SUN BELT BASKETBALL

ASU picked 1st in Sun Belt poll

Arkansas State basketball Coach John Brady said his team is good enough to win the West Division of the Sun Belt, but only if his players make good decisions.
Arkansas State basketball Coach John Brady said his team is good enough to win the West Division of the Sun Belt, but only if his players make good decisions.

— Forgive Arkansas State men’s basketball Coach John Brady if he doesn’t sound bowled over after his Red Wolves were picked by conference coaches to win the Sun Belt Conference West Division.

“We’re a good enough basketball team,” Brady said during the conference media day Wednesday. “The one thing that can keep us from accomplishing what we want to accomplish is poor decisions and not conducting ourselves in the proper way.”

After losing three seniors from a squad that claimed the division title last season, the clout shifts inside the lane this season, where three returning forwards must stabilize a roster featuring six newcomers.

The departure of guards Rashad Allison and Donald Boone along with sixth-man Jeremy Thomas deprives the Red Wolves of 34.6 percent of their scoring, 32.8 percent of their assists and 34.2 percent of shots per game from last season.

Forwards Brandon Peterson, Malcolm Kirkland and Martavius Adams, who averaged a combined 23.8 points and 16.2 rebounds per game last season, are expected to fill that void.

“We should be pretty good,” Brady said Wednesday. “We don’t have great players.

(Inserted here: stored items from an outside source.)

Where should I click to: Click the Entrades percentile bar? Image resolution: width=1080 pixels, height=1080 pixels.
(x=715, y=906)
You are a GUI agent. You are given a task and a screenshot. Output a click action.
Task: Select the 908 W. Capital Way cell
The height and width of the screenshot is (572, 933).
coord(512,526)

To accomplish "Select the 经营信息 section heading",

We have a collection of good players, and if they play unselfish and do things that lend themselves to winning, we can have a good basketball team.”

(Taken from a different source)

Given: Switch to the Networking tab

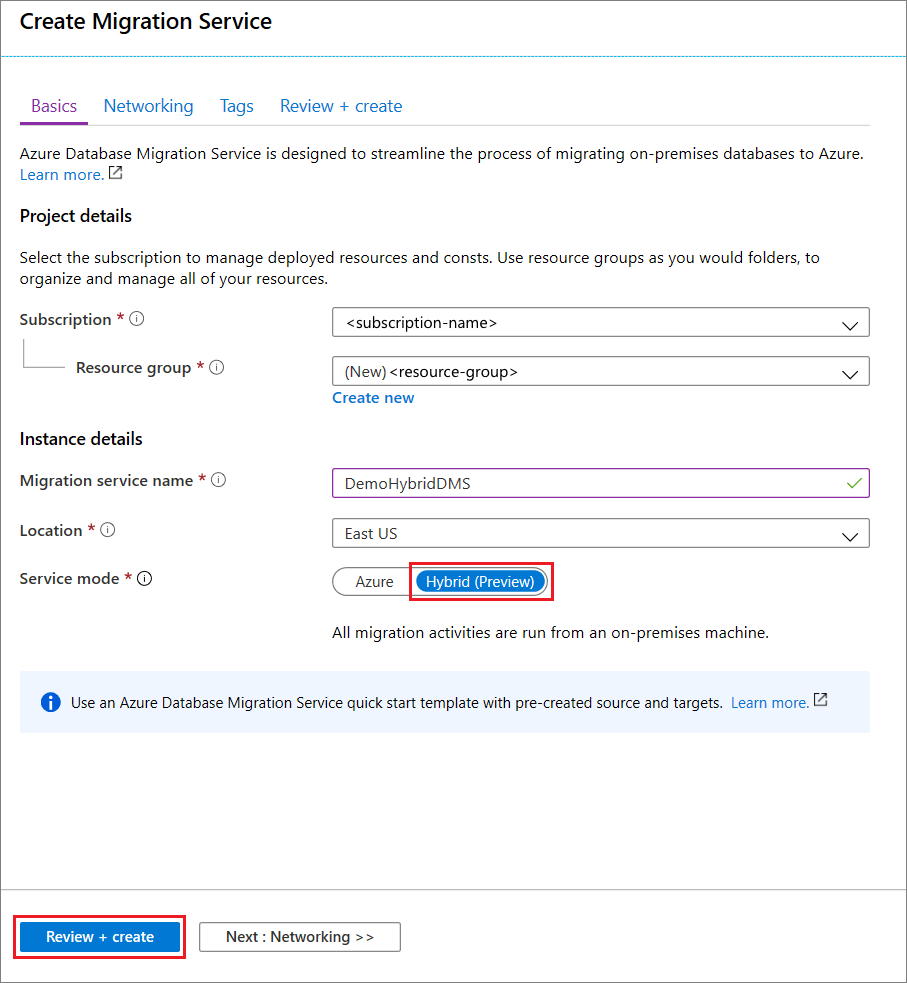Looking at the screenshot, I should tap(149, 106).
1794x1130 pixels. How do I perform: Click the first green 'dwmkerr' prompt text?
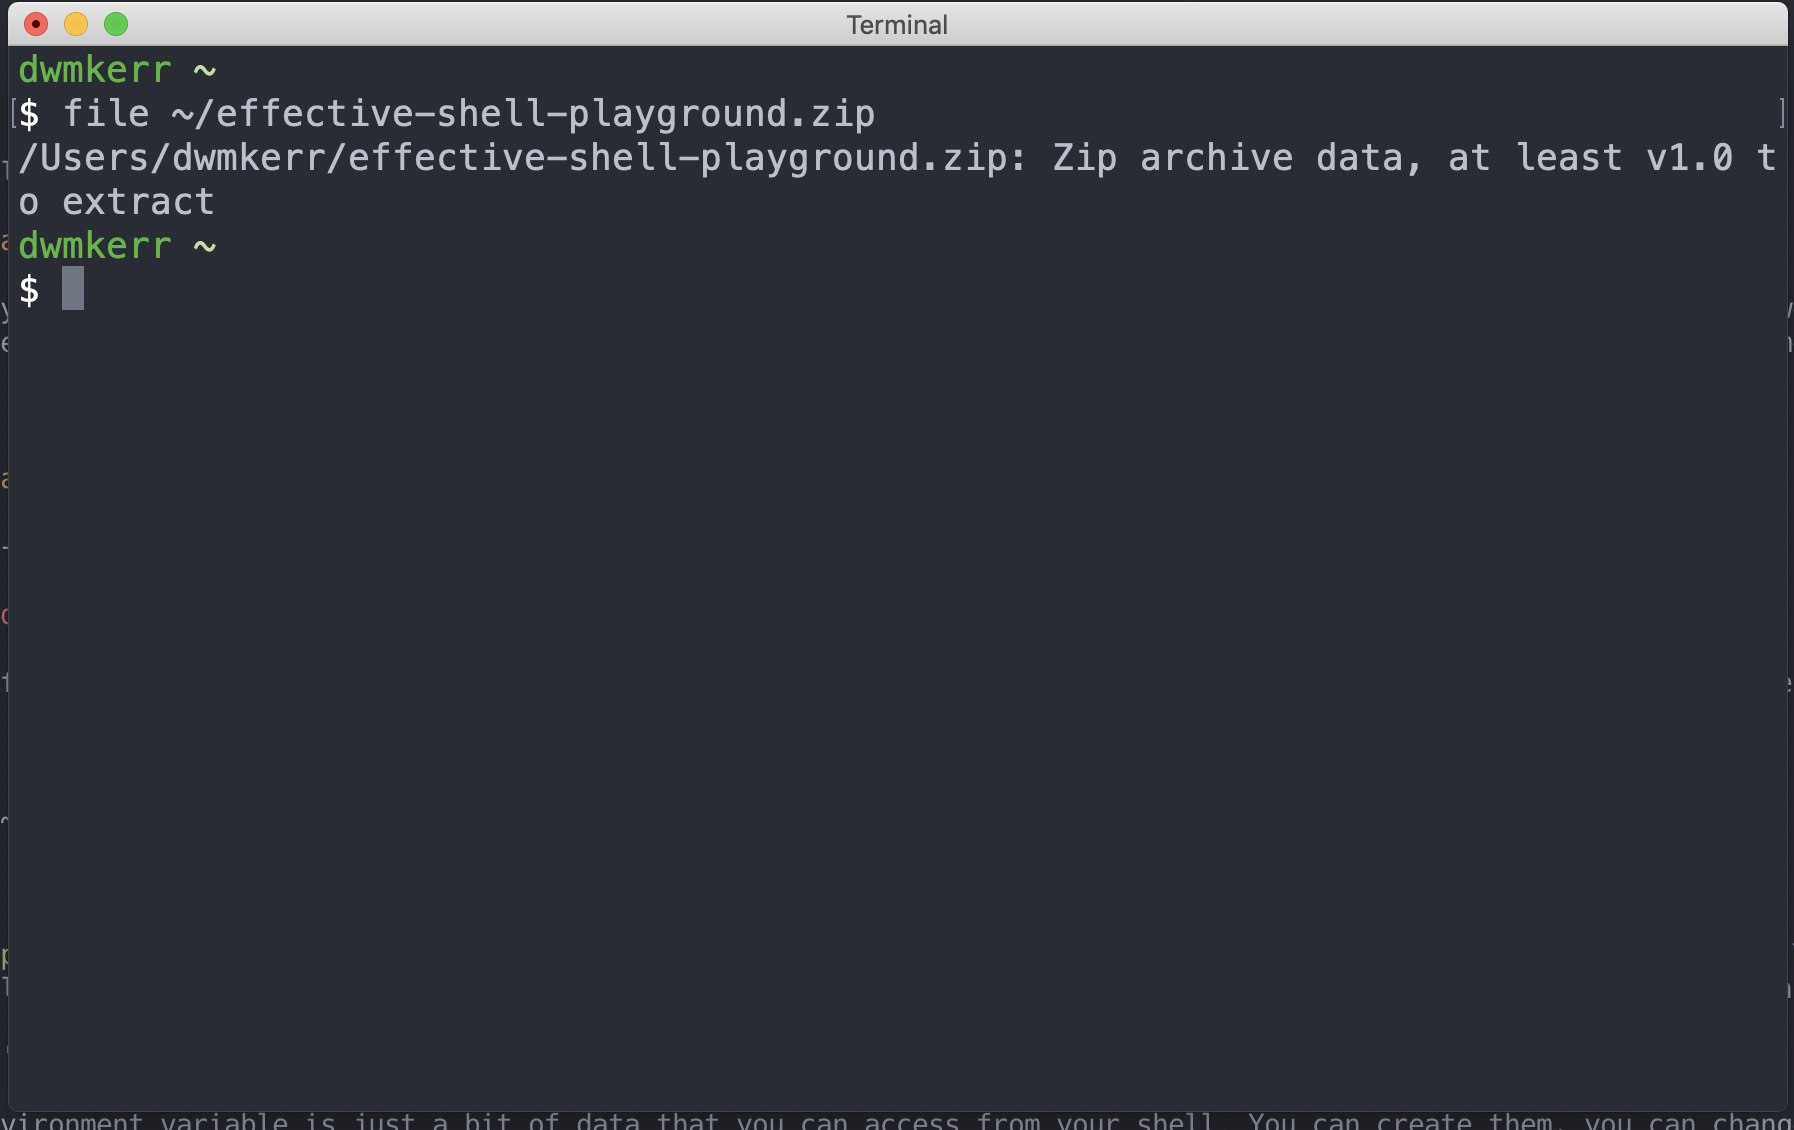(x=95, y=70)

Of those three forwards, Adams drew the most attention from the league’s coaches, who voted the 6-8, 255-pound senior a preseason All-Sun Belt pick after he averaged 11.1 points and 7.2 rebounds last season. But Brady said his marquee big man has to show consistency that eluded him at times last season.

Adams’ abilities yielded performances such as an 11-point, 11-rebound night in a loss to Memphis or 21 points and seven rebounds in a victory against Louisiana-Monroe. But he had just two points and seven rebounds against Troy and three points and no rebounds against Middle Tennessee.

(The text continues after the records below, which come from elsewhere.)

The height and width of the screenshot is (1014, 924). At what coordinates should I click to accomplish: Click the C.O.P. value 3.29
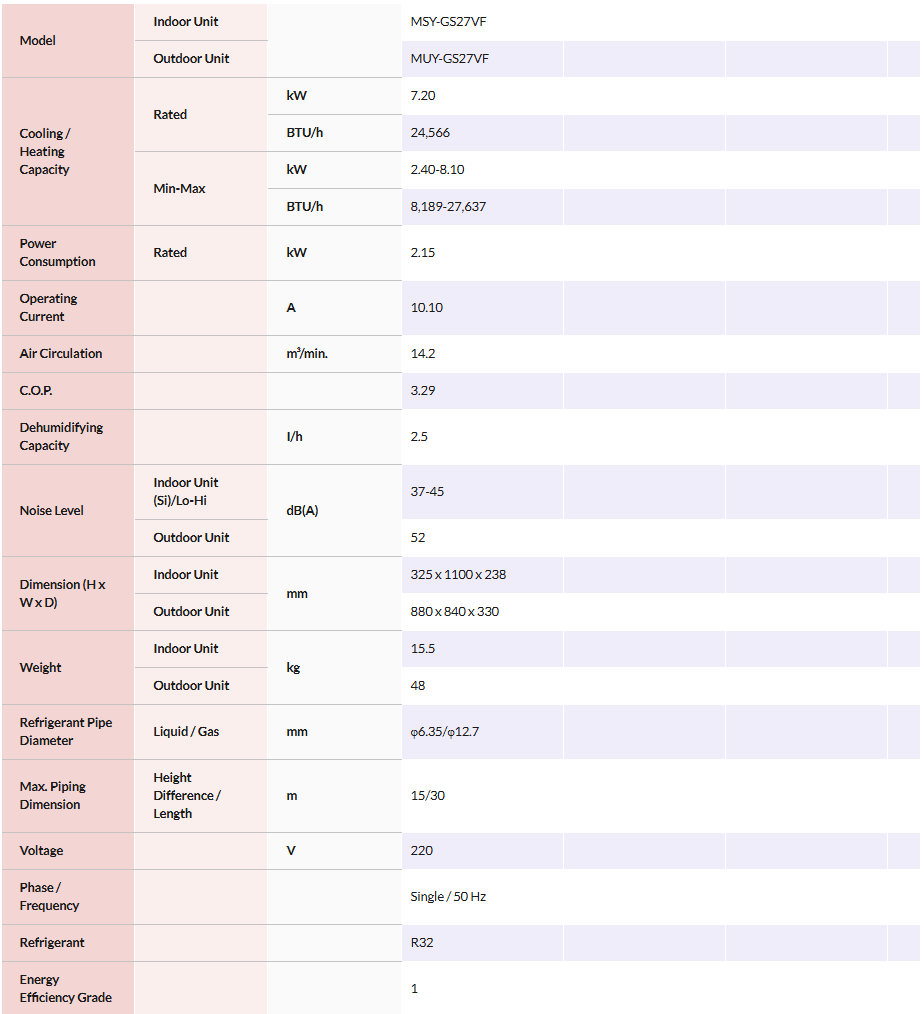(x=423, y=390)
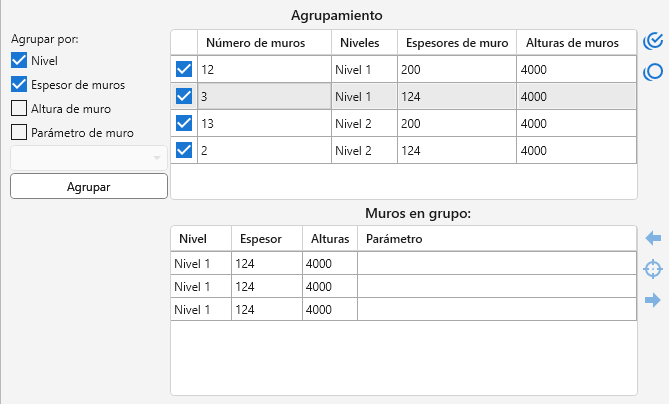Image resolution: width=669 pixels, height=404 pixels.
Task: Enable Altura de muro grouping
Action: coord(19,108)
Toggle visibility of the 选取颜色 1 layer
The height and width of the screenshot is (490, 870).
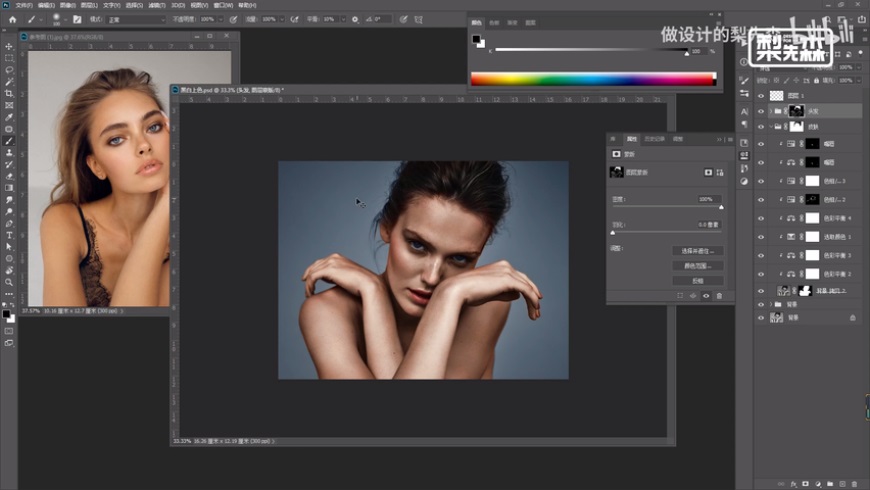pos(761,236)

In fact, when Adams approached Brady in the off season about helping him land a summer job, he was rebuffed.

“All the people I’ll ask to hire you have seen you play,” Brady said. “You don’t play hard enough, so they don’t think you’ll work very hard.”

But Adams appears to have found the proper motivation entering his final season.

“From an effort standpoint, he’s been much better,” Brady said. “He’s in much better shape. He’s got tremendous amounts of strength. He looks like a player that should play at a higher level. He just needs to be more consistent, run the floor a little better.”

Behind Adams, the Red Wolves regain their best perimeter defender and rebounding guard in Trey Finn, who went down in practice with a torn anterior cruciate ligament days before the start of the Sun Belt Tournament. Now Finn is rounding into form, Brady said.

“We’re bringing him along slowly,” Brady said. “But I think he’ll be ready to go by the start of the season.”

Junior guard Adam Stereberg has added 20 pounds to his 6-3 frame and could slide into one guard spot alongside Edward Townsel, who backed up Allison at point guard last season and averaged 4.8 points and 1 assist in 14.5 minutes per game.

“He needs to improve his assist-to-turnover ratio,” Brady said of Townsel. “But as far as his quickness, his speed, and a good enough shooter from the perimeter, he’ll be a good point guard for us.”

Meanwhile, expectations were tempered for the Red Wolves in-state rival.

UALR was picked fifth in the West Division by the conference coaches, the loss of three senior guards in Alex Garcia-Mendoza, Matt Mouzy and Solomon Bozeman - the league’s player of the year - looming large.

“I’m not surprised at all,” UALR Coach Steve Shields said. “Our point is just to get better at practice every day, and it’s important that we don’t have wasted days.”

Garcia-Mendoza, Mouzy and Bozeman provided nearly 48.9 percent of UALR’s scoring and took 43.6 percent of the shots for a squad that went 19-17 and reeled off four victories in four days to win the program’s first conference tournament crown en route to an NCAA Tournament berth.

With nine newcomers - including six freshmen - expectations have been lowered.

Senior point guard D’Andre Williams, who averaged 6.7 points and 3.3 assists last season, landed on the coaches’ all-conference third team.